Create a lazy tbl backed by DuckDB by scanning one or more FFIEC Parquet files. Files may be selected either by FFIEC schedule name or by an explicit Parquet filename or glob pattern. No data is read eagerly; evaluation occurs only when the result is collected.

Usage

ffiec_scan_pqs(
  conn,
  schedule = NULL,
  pq_file = NULL,
  data_dir = NULL,
  schema = "ffiec",
  prefix = "",
  union_by_name = TRUE,
  keep_filename = FALSE
)

Arguments

conn: A valid DuckDB connection.
schedule: Optional character scalar giving the FFIEC schedule name (e.g. "rc", "rci", "rcb"). All matching Parquet files of the form {prefix}{schedule}_YYYYMMDD.parquet are scanned.
pq_file: Optional character scalar giving a Parquet filename or glob pattern. May be a base name or relative path within the resolved Parquet directory, or a fully qualified path when data_dir is not supplied.
data_dir: Optional parent directory for Parquet files. If NULL, the environment variable DATA_DIR is used.
schema: Schema name used to resolve the Parquet directory (default "ffiec"). Set to NULL to treat data_dir (or DATA_DIR) as the final Parquet directory.
prefix: Optional filename prefix used when the Parquet files were created (default "").
union_by_name: Logical; whether to union Parquet files by column name when scanning multiple files (passed to DuckDB's read_parquet()). Default is TRUE.
keep_filename: Logical; whether to keep the original Parquet file name (passed to DuckDB's read_parquet()). Default is FALSE.

Value

A lazy tbl backed by DuckDB.

Details

This function is intended for use with Parquet files produced by [ffiec_process()]. It validates that the requested files exist on disk before constructing the DuckDB query.

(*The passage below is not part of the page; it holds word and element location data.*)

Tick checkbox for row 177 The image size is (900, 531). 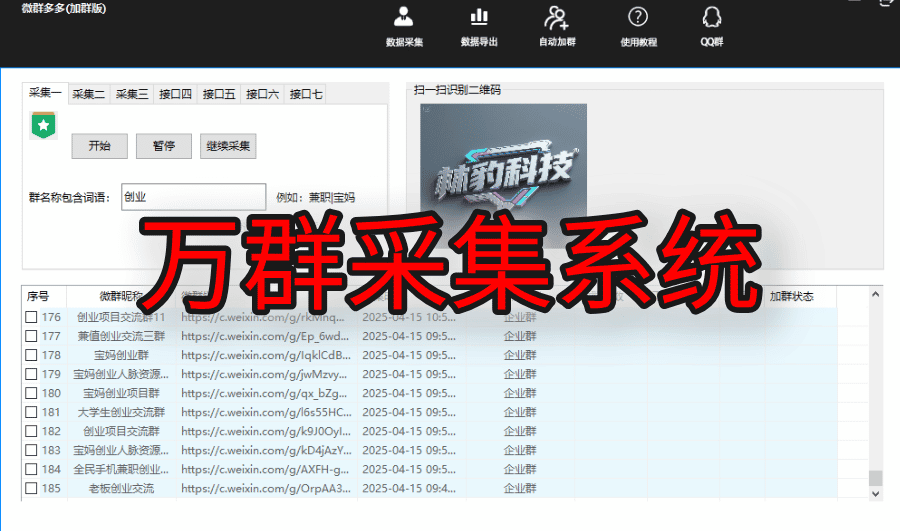[x=32, y=336]
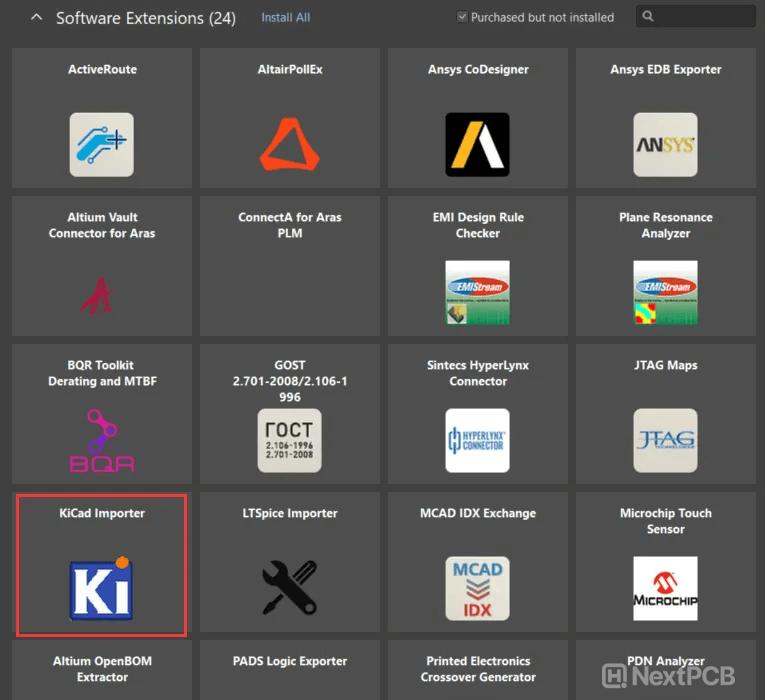This screenshot has width=765, height=700.
Task: Select the AltairPollEx triangle icon
Action: click(x=289, y=145)
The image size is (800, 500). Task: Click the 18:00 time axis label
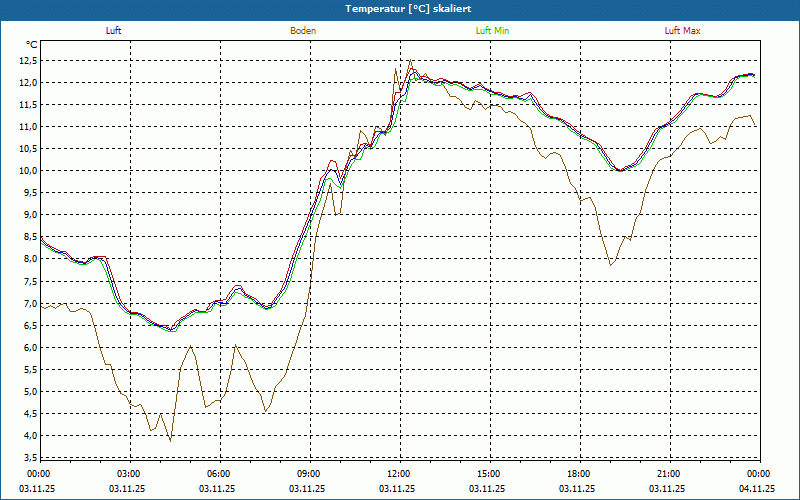[x=579, y=474]
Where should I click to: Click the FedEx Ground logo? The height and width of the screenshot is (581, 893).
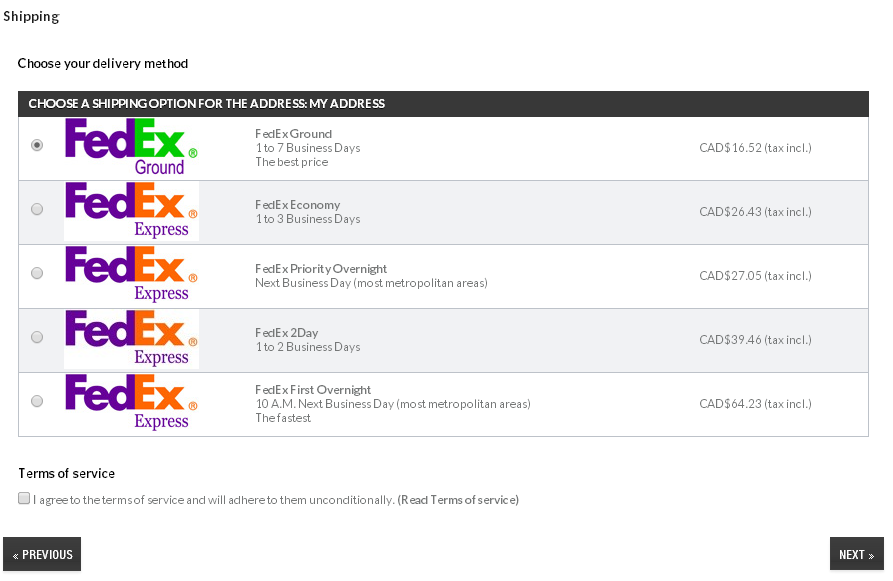(x=131, y=147)
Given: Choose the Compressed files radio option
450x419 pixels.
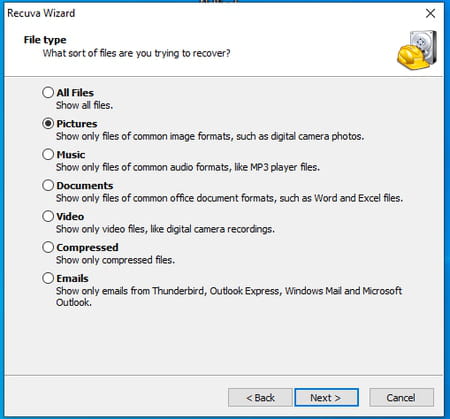Looking at the screenshot, I should point(48,247).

Exactly one of schedule or pq_file must be supplied.

Directory resolution

By default, Parquet files are read from a schema subdirectory: file.path(data_dir, schema). If data_dir is NULL, DATA_DIR is used as the parent directory.

If schema = NULL, no schema subdirectory is appended; in this case, data_dir (or DATA_DIR) is treated as the final directory containing Parquet files.

When schedule is used, files are selected with the glob pattern {prefix}{schedule}_*.parquet in the resolved directory.

When pq_file is used, the value is treated as a filename or glob pattern relative to the resolved directory. If neither data_dir nor DATA_DIR is available, pq_file may instead be a fully qualified path to an existing Parquet file.

A fast filesystem check is performed using Sys.glob(). If no matching files are found, the function errors before issuing any DuckDB query.